# A few quick math questions

• Nov 27th 2008, 06:06 PM
karate-kid
A few quick math questions
The triangle is a right triangle.
'If AB=7cm,AC=10cm,then what is the measure of angle A?'

'If angle A=38 degrees,AB=10cm,what is the length of BC?'

'If angle A=20 degrees,AC=18cm
i)What is the length of the adjecant side?

ii)What is the length of the opposite side?'

Any help on these would be fantastic
• Nov 27th 2008, 09:57 PM
mr fantastic
Quote:

Originally Posted by karate-kid
The triangle is a right triangle.
'If AB=7cm,AC=10cm,then what is the measure of angle A?'

'If angle A=38 degrees,AB=10cm,what is the length of BC?'

'If angle A=20 degrees,AC=18cm
i)What is the length of the adjecant side?

ii)What is the length of the opposite side?'

Any help on these would be fantastic

Q1 You will need to make it clear at which vertex (A, B or C) the right angle is.

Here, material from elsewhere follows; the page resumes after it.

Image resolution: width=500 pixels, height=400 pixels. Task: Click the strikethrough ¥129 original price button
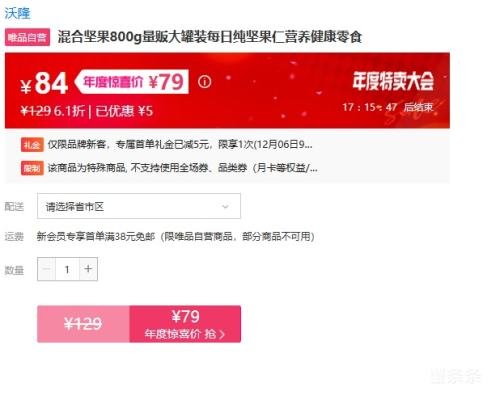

Alternatively, make it clear which (if any) of the sides mentioned is the hypotenuse.

Q2 I suppose AC is the hypotenuse. Then $\cos 20 = \frac{\text{adjacent}}{18}$ and $\sin 20 = \frac{\text{opposite}}{18}$.
• Nov 27th 2008, 10:08 PM
karate-kid
For question 1,I think the vertex at which the right angle is is B,and AC is the hypotenuse.
Thanks for the help :)
• Nov 27th 2008, 10:45 PM
mr fantastic
Quote:

Originally Posted by karate-kid
The triangle is a right triangle.
'If AB=7cm,AC=10cm,then what is the measure of angle A?'

'If angle A=38 degrees,AB=10cm,what is the length of BC?'

[snip]

Quote:

Originally Posted by karate-kid
For question 1,I think the vertex at which the right angle is is B,and AC is the hypotenuse.
Thanks for the help :)

$\cos \theta = \frac{7}{10}$. Press some buttons on a calculator to solve for $\theta$.

$\tan 38^{0} = \frac{BC}{10}$ (assuming AB is the adjacent side and BC is the opposite side).
• Nov 27th 2008, 10:54 PM
karate-kid
BC is actually the adjacent side,and AB is the opposite side
• Nov 27th 2008, 10:59 PM
mr fantastic
Quote:

Originally Posted by karate-kid
BC is actually the adjacent side,and AB is the opposite side

You should be able to make the required adjustment to what I posted.
• Nov 27th 2008, 11:04 PM
karate-kid
Yea I'll figure it out,thanks again